Now it's time to install the Corsa system. First put the over-axle-pipes in place. Do the mufflers one at a time or you'll stop dropping parts. Put the rubber mounts on the Corsa mufflers and hoist them into place. Put in the bolts loosely and slip the exhaust pipes into place on the mufflers. Now move the flanges together up front and slip the gasket into place. Goop up the bolts with anti-seize and put them all in place. Make them finger tight for now. Make sure you don't get any anti-seize on the stainless steel because it'll stain the finish. Now you're whole system should kind of be hanging by a thread. It's time to tighten everything up and make it look good. This proved to be the hard part. The muffler brackets should be tightened to 37 foot pounds. Make the flanges reasonably tight. You need to adjust everything so the exhaust pipes are level and so they're not touching any plastic. Start by bolting the flanges up tight. Mine leaked so you might have to use the old gaskets or play with them for a while. Now put the U bolts over the pipes at the mufflers and get them snug. Adjust the mufflers until they're level and the pipes are the same distance away from the plastic of the rear skirt. Make sure the pipes are all the way into the mufflers before tightening them up! Keep tightening and adjusting until everything is lined up at snug. It'll take a little while to get it right but be patient. Be careful not to over tighten the U bolts and shear one of them off. If you take the time, the results will be worth it. When everything is set, swing the sway bar back into place and install the nuts. Torque the upper nuts to 49 foot pounds and the lowers to 70 foot pounds.

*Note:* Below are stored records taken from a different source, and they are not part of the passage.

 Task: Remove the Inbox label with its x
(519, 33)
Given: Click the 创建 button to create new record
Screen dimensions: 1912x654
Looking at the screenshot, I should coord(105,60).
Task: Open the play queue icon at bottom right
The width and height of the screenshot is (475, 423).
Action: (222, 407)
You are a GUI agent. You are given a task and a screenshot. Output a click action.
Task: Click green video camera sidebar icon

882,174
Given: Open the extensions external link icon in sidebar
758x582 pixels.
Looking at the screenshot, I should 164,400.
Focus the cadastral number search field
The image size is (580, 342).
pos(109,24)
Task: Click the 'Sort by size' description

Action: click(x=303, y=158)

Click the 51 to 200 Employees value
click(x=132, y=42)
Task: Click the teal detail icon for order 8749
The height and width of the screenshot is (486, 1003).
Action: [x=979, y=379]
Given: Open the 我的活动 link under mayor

After everything is done, fire the engine up and check for leaks. Mine leaked at the flanges and where the pipes enter the mufflers. Putting double gaskets on help at the flanges and the mufflers finally seated on their own. Many people weld the pipes at the mufflers for a solid fit.

One side note. We ran into a little problem due to inattention to what we were doing. My installation partner set the torque wrench to 137 foot pounds instead of 37 foot pounds when I was tightening up the muffler brackets. Needless to say, I busted one of the studs off. This was a bad situation. The studs mount to a plate inside the frame. The only access I could see was by taking off the entire rear clip. Being lazy (and inventive) I came up with a strange solution. I moved the broken stud out of the way and used a drywall spider anchor to hold the bracket in place. It's not a cheesy as it sounds. The mount is very solid and hasn't loosened with time. The moral of the story? Be careful and pay attention to what you are doing.

Was it worth it? Yes! I like the way the Corsa Indy system sounds. It's sounds like a big block motorboat at idle and a screaming demon at wide open throttle. Every police office within a two mile radius will hear it when you open her up so be careful. Instead of a mellow burble when you let off the throttle, the Corsa snap, crackle and pop like a thunderstorm. The sound is very distinctive and very cool. Best of all, there is no annoying drone when cruising down the road. As far as horsepower gains? There will probably be a little bit but the stock exhaust was pretty up to the task. Who knows, maybe the Corsa combined with everything else will be the last little bit I need to get into the high 12's!